Smullen Proud to Conclude Rural Equity Forums Before 2024-25 Legislative Session Begins

Assemblyman Robert Smullen (R,C-Mohawk Valley and the Adirondacks) organized five rural equity forums led by his fellow Assembly Minority Members over the past two months, and he is proud to see them conclude just in time for the 2024-25 Legislative Session. Those who hosted the rural equity forums included Assemblyman Anil Beephan, Jr. (R,C-East Fishkill), Assemblyman Scott Gray (R-Watertown), Assemblyman Scott Bendett (R,C-Sand Lake), Assemblyman John Lemondes (R,C-LaFayette) and Assemblyman Phil Palmesano (R,C-Corning).

The purpose of these rural equity forums was to allow Assembly Members as well as state and local representatives to meet to discuss what the state could do differently to improve our rural communities and better support our upstate educators, farmers, business owners and first responders.

“The comprehensive strategies and legislation discussed during these forums will help lay the groundwork to build and strengthen our rural communities,” said Smullen. “I look forward to addressing these initiatives during the legislative session in the coming year. Our small businesses, fire departments, police stations, farms and schools require our attention. We must tend to the needs of both rural and urban communities, and these forums were a great start in finding solutions to help revitalize rural areas that have been neglected for far too long.”

The seven main goals of the rural equity forums included:

  1. Creating the Rural Equity Assistance Program, which will connect rural communities with available economic and community development grants and assist in the technical aspects of applying for those grants;
  2. Increasing support for first responders and those serving our communities;
  3. Connecting rural resources to reduce poverty;
  4. Improving rural school transportation services for students;
  5. Expanding access to broadband and increasing cell coverage;
  6. Allowing counties to opt out of the requirements of the Climate Leadership and Community Protection Act (CLCPA); and
  7. Establishing the "EmpowerED" Act to provide opportunities for students to cross-enroll in classes offered by local schools outside of their home district and expand BOCES services.

Significant points and concerns were brought to light by several panelists as well as those in attendance at each of the five forums. Panelists and attendees supported the call to expand broadband coverage and were eager to address the need to give School Resource Officers and mental health services for school districts eligibility for state funding. Many attendees also argued against the Electric School Bus Mandate, claiming it is unrealistic for upstate rural school districts, a stance Smullen firmly agrees with. It is clear there is much work to be done, but Smullen says he is ready for the challenge.

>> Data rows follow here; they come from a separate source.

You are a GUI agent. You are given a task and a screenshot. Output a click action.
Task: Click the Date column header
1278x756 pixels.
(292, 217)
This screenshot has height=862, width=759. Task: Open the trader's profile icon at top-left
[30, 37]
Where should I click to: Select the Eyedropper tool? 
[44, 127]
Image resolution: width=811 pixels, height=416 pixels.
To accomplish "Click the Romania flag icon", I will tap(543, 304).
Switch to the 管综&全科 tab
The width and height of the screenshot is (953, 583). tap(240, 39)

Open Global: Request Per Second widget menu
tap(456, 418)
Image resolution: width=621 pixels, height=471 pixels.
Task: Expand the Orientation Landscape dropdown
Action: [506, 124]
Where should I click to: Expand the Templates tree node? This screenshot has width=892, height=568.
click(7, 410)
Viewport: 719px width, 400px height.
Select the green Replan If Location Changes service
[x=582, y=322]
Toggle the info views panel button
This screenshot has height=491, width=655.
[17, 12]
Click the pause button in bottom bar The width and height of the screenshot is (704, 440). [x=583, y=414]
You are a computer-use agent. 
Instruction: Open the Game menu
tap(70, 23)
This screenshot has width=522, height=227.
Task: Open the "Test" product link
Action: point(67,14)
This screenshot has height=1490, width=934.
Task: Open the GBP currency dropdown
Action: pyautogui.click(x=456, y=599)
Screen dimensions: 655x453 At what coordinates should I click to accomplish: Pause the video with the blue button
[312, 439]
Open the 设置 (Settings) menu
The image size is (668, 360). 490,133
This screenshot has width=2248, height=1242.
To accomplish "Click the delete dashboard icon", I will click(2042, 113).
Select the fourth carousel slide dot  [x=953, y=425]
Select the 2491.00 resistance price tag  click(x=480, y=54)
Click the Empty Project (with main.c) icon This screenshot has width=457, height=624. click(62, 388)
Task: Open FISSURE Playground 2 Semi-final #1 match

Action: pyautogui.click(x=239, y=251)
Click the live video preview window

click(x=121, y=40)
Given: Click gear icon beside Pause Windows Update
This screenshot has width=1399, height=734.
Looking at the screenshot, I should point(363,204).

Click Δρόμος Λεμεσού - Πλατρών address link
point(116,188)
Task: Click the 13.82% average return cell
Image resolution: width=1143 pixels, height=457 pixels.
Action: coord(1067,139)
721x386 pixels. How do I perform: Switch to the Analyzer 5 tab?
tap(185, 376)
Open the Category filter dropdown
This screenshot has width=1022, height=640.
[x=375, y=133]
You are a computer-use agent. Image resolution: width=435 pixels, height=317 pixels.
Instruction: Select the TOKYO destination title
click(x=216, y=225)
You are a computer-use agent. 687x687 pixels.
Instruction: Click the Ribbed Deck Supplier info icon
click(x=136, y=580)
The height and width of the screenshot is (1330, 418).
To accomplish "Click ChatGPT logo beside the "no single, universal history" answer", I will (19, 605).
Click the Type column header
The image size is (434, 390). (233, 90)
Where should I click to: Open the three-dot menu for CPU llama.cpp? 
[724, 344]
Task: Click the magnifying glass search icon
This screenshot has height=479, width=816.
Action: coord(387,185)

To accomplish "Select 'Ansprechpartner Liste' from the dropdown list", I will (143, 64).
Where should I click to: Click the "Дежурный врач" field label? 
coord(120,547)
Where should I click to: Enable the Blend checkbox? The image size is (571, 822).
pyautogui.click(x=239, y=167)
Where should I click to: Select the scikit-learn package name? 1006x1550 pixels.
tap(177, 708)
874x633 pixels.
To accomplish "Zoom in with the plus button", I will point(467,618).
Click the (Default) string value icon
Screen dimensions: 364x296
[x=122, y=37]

“​Overall, these forums were a great success and brought people from across the state and all walks of life together to address issues concerning them. Our rural communities are connected economically and culturally — there is a sense of kinship and friendliness that welcomes people from every corner of the state. Small businesses and people in upstate New York look out for one another, and now it’s the state’s turn to help look out for them. The ideas and solutions that emerged as a result of this collaboration between so many districts and people were extraordinary and addressing everything my Assembly colleagues and I heard over the past two months will remain at the top of my list as we move into the new year.”